> Exercise goal:
Each record should be given again exactly, and any picture in it left out.

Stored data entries
= Beginning of Section =

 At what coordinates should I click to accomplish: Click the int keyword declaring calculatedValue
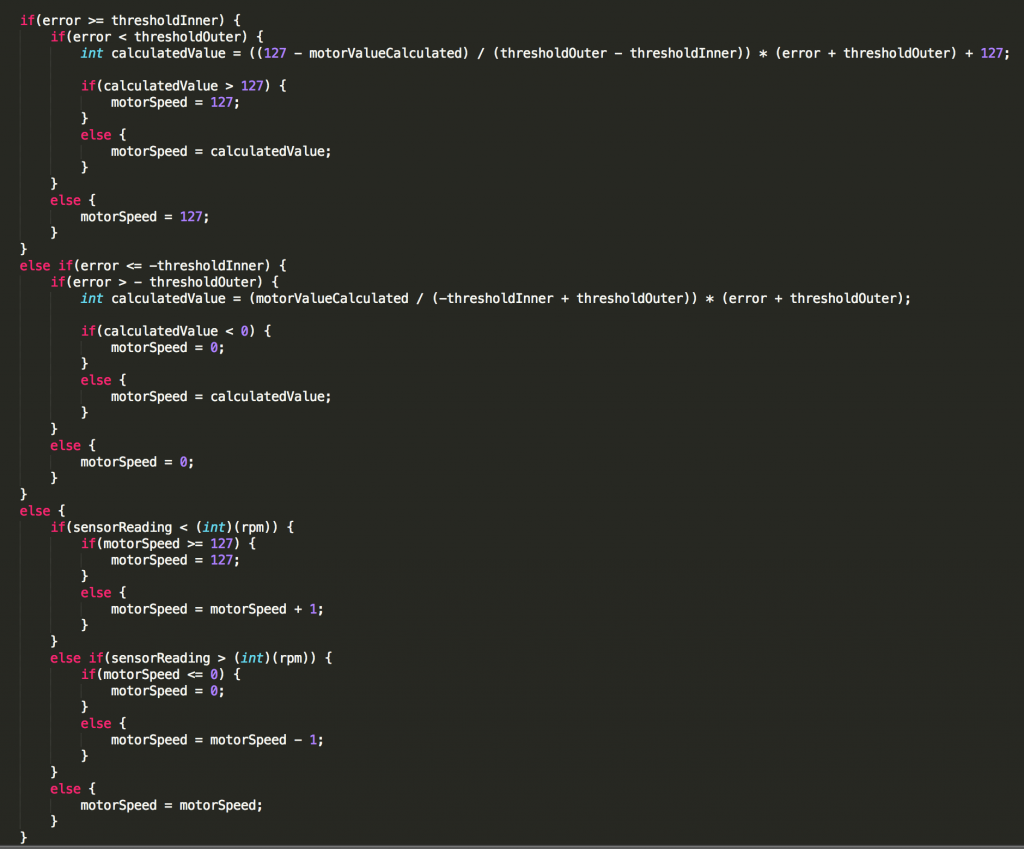pos(91,53)
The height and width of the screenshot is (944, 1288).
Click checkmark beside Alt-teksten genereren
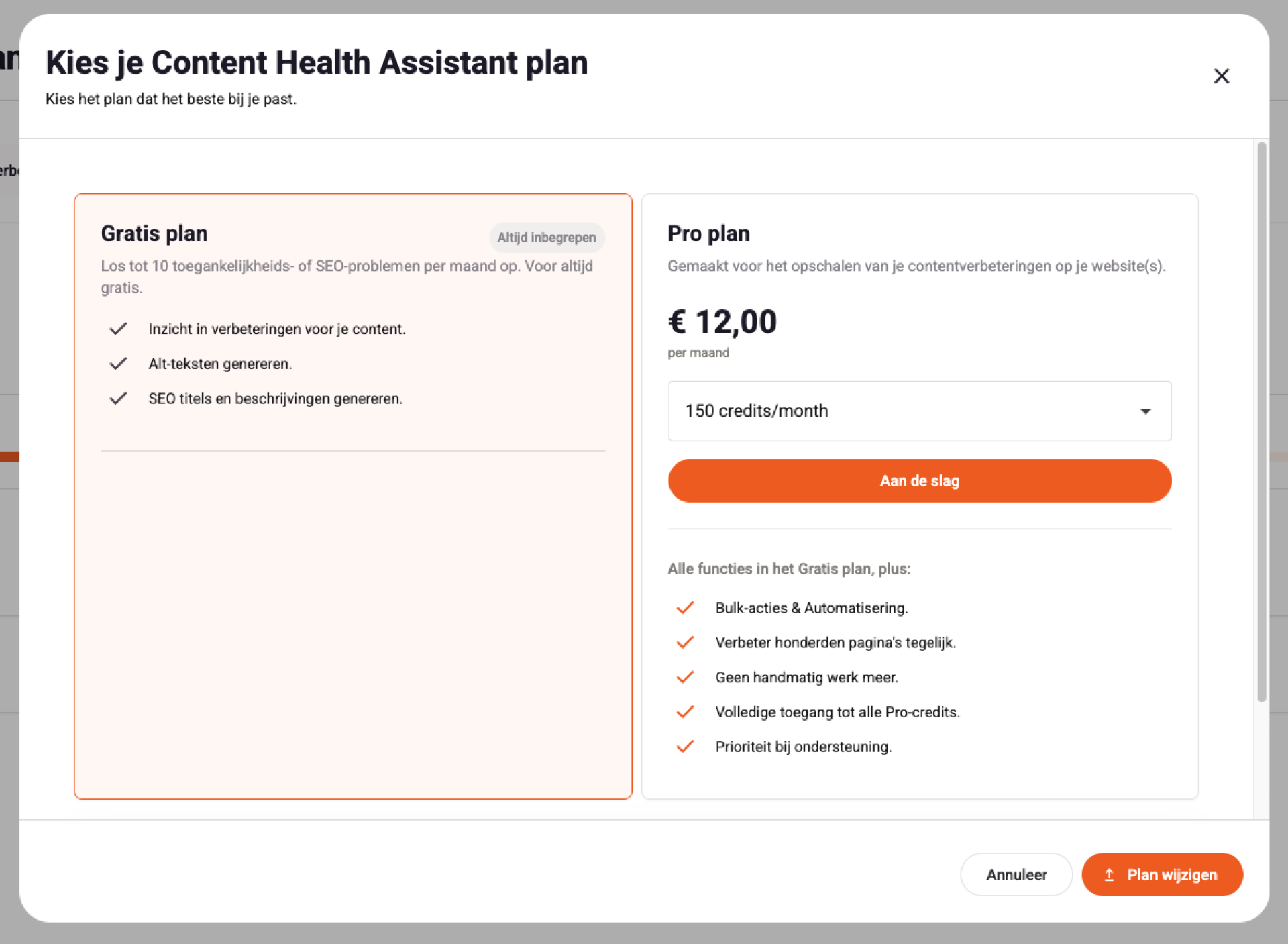(x=118, y=364)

= End of Section =

> Result for this exercise:
 At what coordinates should I click to accomplish: Click the int keyword declaring calculatedValue
pos(91,53)
The height and width of the screenshot is (944, 1288).
Click checkmark beside Alt-teksten genereren
(x=118, y=364)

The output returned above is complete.